Par conséquent, notre Cour n'interviendra sur une question de fait ou sur une question mixte de droit et de fait que dans l'un ou l'autre des cas suivants :


(i) le tribunal disciplinaire a tiré une conclusion de fait d'une manière manifestement déraisonnable;,

(ii) le tribunal disciplinaire a tiré une conclusion mixte de droit et de fait d'une manière manifestement déraisonnable, à savoir dénuée de fondement raisonnable.

Par ailleurs, le rôle de notre Cour dans le cadre d'un contrôle judiciaire est de déterminer si la décision du tribunal disciplinaire reposait sur la preuve et si elle était raisonnablement fondée, et de s'assurer que le tribunal disciplinaire n'a pas commis d'erreur de droit ou qu'il n'a pas omis d'observer un principe de justice naturelle ou d'équité procédurale en rendant sa décision.

Ce passage résume bien la norme de contrôle qu'il y a à appliquer en l'instance.

[13]            Le demandeur prétend que le tribunal a commis une erreur de droit ou a rendu une décision manifestement déraisonnable en considérant que les faits qu'une personne ait les yeux vitreux et qu'il y ait une odeur de drogue, « genre pot et hasch » , dans une pièce où quatre personnes se trouvent constituent des motifs de croire qu'une personne en particulier a consommé de l'alcool ou de la drogue.

[14]            Le demandeur note aussi que le tribunal a commis une erreur de droit en considérant que les deux agents avaient « un doute raisonnable » alors qu'il se devait de trouver des « motifs raisonnables » .


[15]            Le défendeur constate que le demandeur et trois autres détenus se trouvaient dans une salle faisant environ 15 pieds par 14 pieds d'où émanait une odeur suspecte de « pot ou de hasch » se dégageait. Il soumet qu'une personne pouvait raisonnablement penser que les occupants de la pièce fumaient ou venaient de fumer du « pot ou du hasch » , étant donné que le demandeur lui-même avait les yeux vitreux. Conséquemment, le défendeur soumet que les autorités avaient des motifs raisonnables pour exiger du demandeur qu'il fournisse un échantillon d'urine.

[16]            Le demandeur soumet que ce n'est pas parce que quelqu'un a les yeux vitreux et qu'il y a une odeur de drogue dans la pièce où quatre personnes sont présentes qu'il y a aussitôt un motif raisonnable de croire qu'une personne en particulier a consommé de l'alcool ou de la drogue. Selon le demandeur, plusieurs facteurs peuvent expliquer qu'une personne a les yeux rouges.

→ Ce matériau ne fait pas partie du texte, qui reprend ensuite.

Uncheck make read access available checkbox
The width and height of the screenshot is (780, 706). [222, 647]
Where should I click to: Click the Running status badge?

[17]            Pour appuyer son argument le demandeur dépose l'arrêt La Reine c. Pierre Bergevin, [Cour municipale de Laval, District de Laval, No: 0080134877], le tribunal a déterminé que l'odeur de stupéfiant dans le véhicule d'un suspect et le fait que ce dernier avait les yeux vitreux étaient des éléments insuffisants pour établir des motifs raisonnables et probables de croire que le suspect avait une drogue contrôlée en sa possession. À mon avis, cet arrêt peut être distingué. Il m'apparaît évident que la situation et l'environnement d'une personne incarcérée sont des facteurs fort différents de ceux d'une personne non-incarcérée. Le Service correctionnel du Canada, pour assurer la sécurité du personnel, des détenus et du public, et pour prévenir la violence, ne peut tolérer l'utilisation de substances intoxicantes à l'intérieur des murs de ses établissements. Ainsi, le contrôle du comportement disciplinaire d'une personne incarcérée est nécessairement différent de celui que l'on peut appliquer à une personne en liberté.

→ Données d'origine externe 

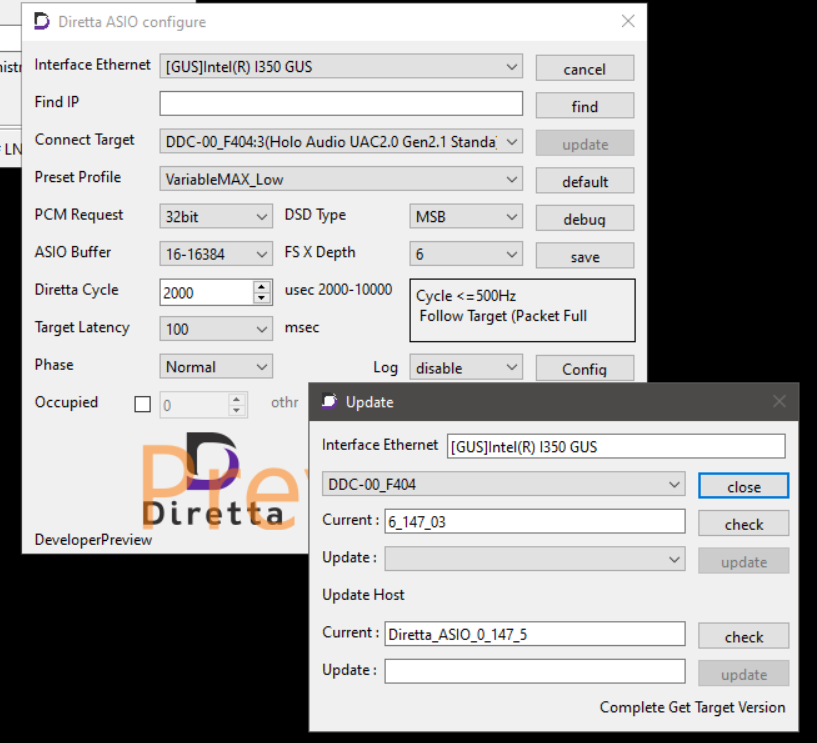Expand the ASIO Buffer dropdown
Image resolution: width=817 pixels, height=743 pixels.
coord(216,254)
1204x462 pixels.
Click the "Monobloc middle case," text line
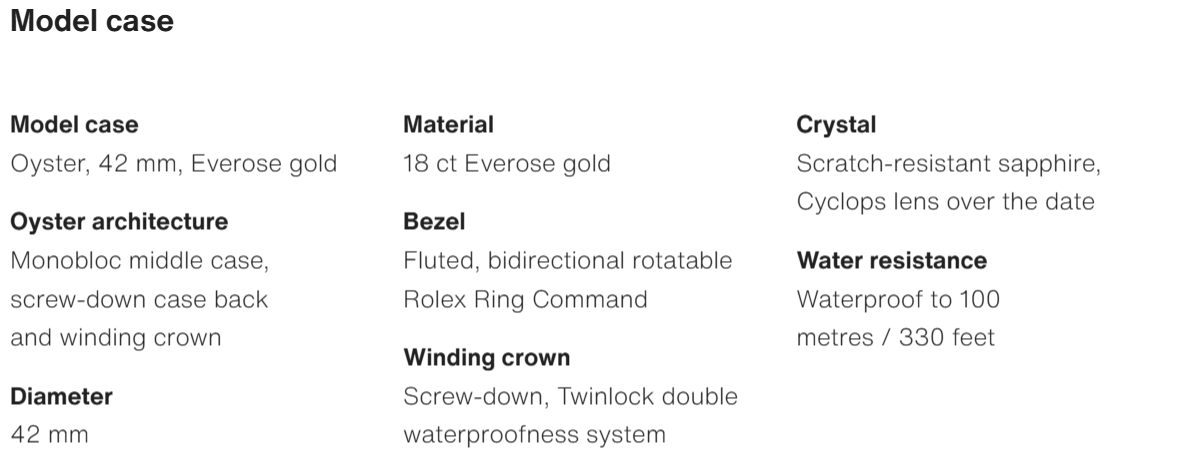[140, 261]
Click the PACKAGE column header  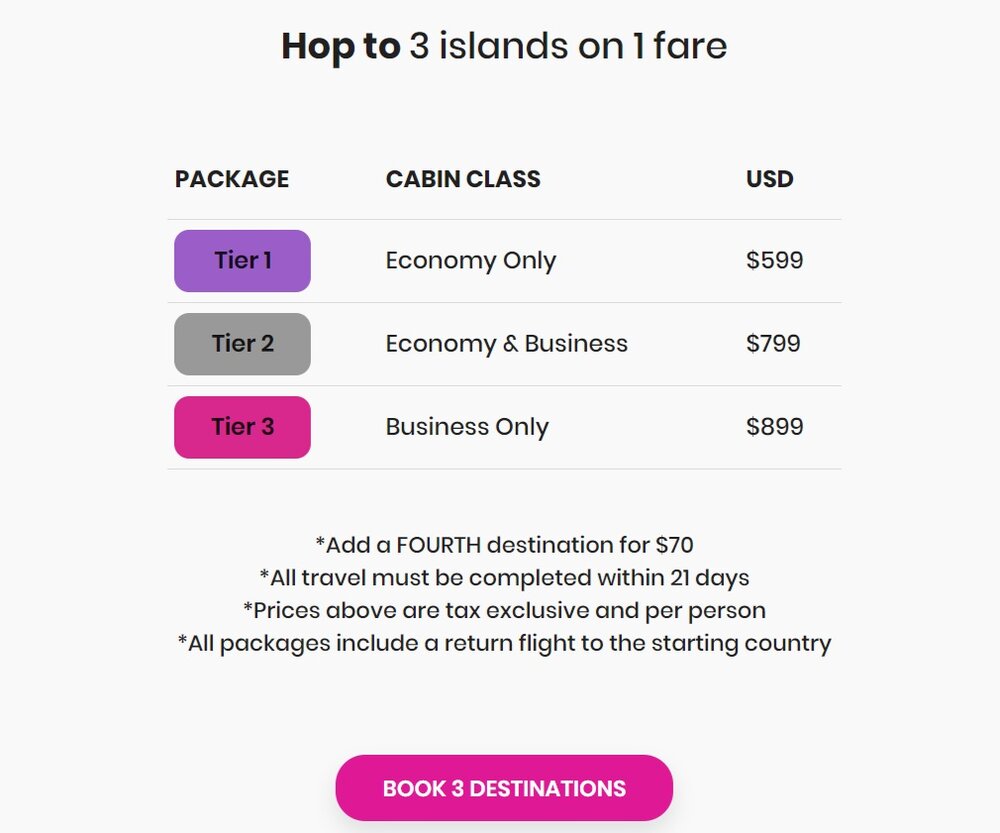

[18]            Dans les circonstances particulières de cette cause, je suis d'avis que les agents avaient, aux termes de l'article 54 de la Loi, « des motifs raisonnables de croire que le détenu ... a commis l'infraction visée à l'alinéa 40k) et qu'un échantillon d'urine est nécessaire afin d'en prouver la perpétration » . Conséquemment, je trouve que le tribunal n'a commis aucune erreur révisable.

[19]            De surcroît, si le demandeur voulait contester les motifs raisonnables des autorités carcérales, il aurait pu présenter ses observations au directeur dans le délai prévu au paragraphe 57(1) de la Loi lorsqu'il fut enjoint de fournir un échantillon d'urine, et ce, tel qu'il appert de la deuxième partie de l'avis pour fournir un échantillon d'urine.

[20]            En ce qui concerne l'expression « doute raisonnable » utilisée par le président du tribunal lors de l'audience, le défendeur note que celui-ci décrivit correctement le débat en concluant que ce dernier concernait la présence de « motifs raisonnables » et non d'un doute raisonnable. Je suis satisfait que l'emploi de l'expression « doute raisonnable » par le président ne constitue pas une erreur qui porte; il s'agit plutôt d'un usage malencontreux d'une phrase empruntée au droit pénal.     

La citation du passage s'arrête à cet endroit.